▸ **READING PASSAGE**:
*** Block opens ***

De novo genome assembly of R. erythropolis R138 was performed by combining Illumina and 454-Roche technologies as described by Kwasiborski et al. (2014). Reads were collected from three genomic libraries: two short-fragment libraries (300 bp and 380 bp) used for paired-end 2 × 72 Illumina-sequencing (ImaGif, Paris, France) and single read 454-sequencing (Eurofins MWG, Ebersberg, Germany), and a long-paired end library with an insert size of 8 kbp used for 454-sequencing (Eurofins MWG). Assembly was carried out using the CLC Genomics Workbench v5.1 (CLC bio, Aarhus, Denmark) with read length at 0.5 and similarity at 0.8 as parameters. The coding sequences and their functions of the genome were predicted using the Rapid Annotation using Subsystem Technology v4.0 (RAST) automated pipeline (Aziz et al., 2008). The genome of R. erythropolis R138 was deposited at NCBI (http://www.ncbi.nlm.nih.gov/) under the GenBank reference ASKF00000000.
Inoculation of bacteria on potato tuber slices was adapted from a protocol previously described by Kwasiborski et al., (2012). Bacteria cultivated in TY medium were washed in saline water (0.8% w/v NaCl) and the cell number was adjusted to 109 c.f.u. ml−1. Tuber slices (1 cm) of Solanum tuberosum variety Allians were covered with a membrane (Supor 450, diameter 25 mm, pore size of 0.45 μm, PALL, NY, USA) and inoculated by 300 μl of three cell suspensions: R. erythropolis R138 alone, a mix (ratio 10:1) between R. erythropolis R138 and P. atrosepticum CFBP6276, and a mix (ratio 10:1) between R. erythropolis R138 and the P. atrosepticum expI mutant. The 10:1 ratio between R. erythropolis and P. atrosepticum allowed a reduction of symptoms on potato tuber, as described previously (Cirou et al., 2007). The population dynamics of R. erythropolis and P. atrosepticum on potato tuber slices were measured every 3 hours over a period of 27 h. Bacteria on membranes were recovered by vortexing in saline water (2 ml). Serial dilutions of the bacterial suspensions were plated on TY medium supplemented with X-gal (40 μg ml−1) and incubated at 25 °C for 4 days before counting. R. erythropolis R138 appeared as white colonies, whereas P. atrosepticum CFBP6276 and its expI derivative appeared as blue colonies. Experiments were performed in triplicates.

*** Block closes ***

▸ **TASK 1**:
In the methods passage, what insert size did the long-paired end library have?
▸ **TASK 2**:
From the methods passage, list every cell suspension that was used to inoculate the potato tuber slices.
Answer from the methods passage alone.

▸ **RECORD EXTRACTS**:
*** Block opens ***

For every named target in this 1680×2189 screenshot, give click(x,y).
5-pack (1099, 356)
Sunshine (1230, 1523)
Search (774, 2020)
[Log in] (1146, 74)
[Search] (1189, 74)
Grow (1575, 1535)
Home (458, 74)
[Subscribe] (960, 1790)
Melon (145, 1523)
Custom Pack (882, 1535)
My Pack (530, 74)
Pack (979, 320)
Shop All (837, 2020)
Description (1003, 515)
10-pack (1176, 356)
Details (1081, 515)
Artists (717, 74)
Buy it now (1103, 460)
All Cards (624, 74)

*** Block closes ***

▸ **YOUR SOLUTION 1**:
8 kbp

▸ **YOUR SOLUTION 2**:
- R. erythropolis R138 alone
- A 10:1 mix of R. erythropolis R138 and P. atrosepticum CFBP6276
- A 10:1 mix of R. erythropolis R138 and the P. atrosepticum expI mutant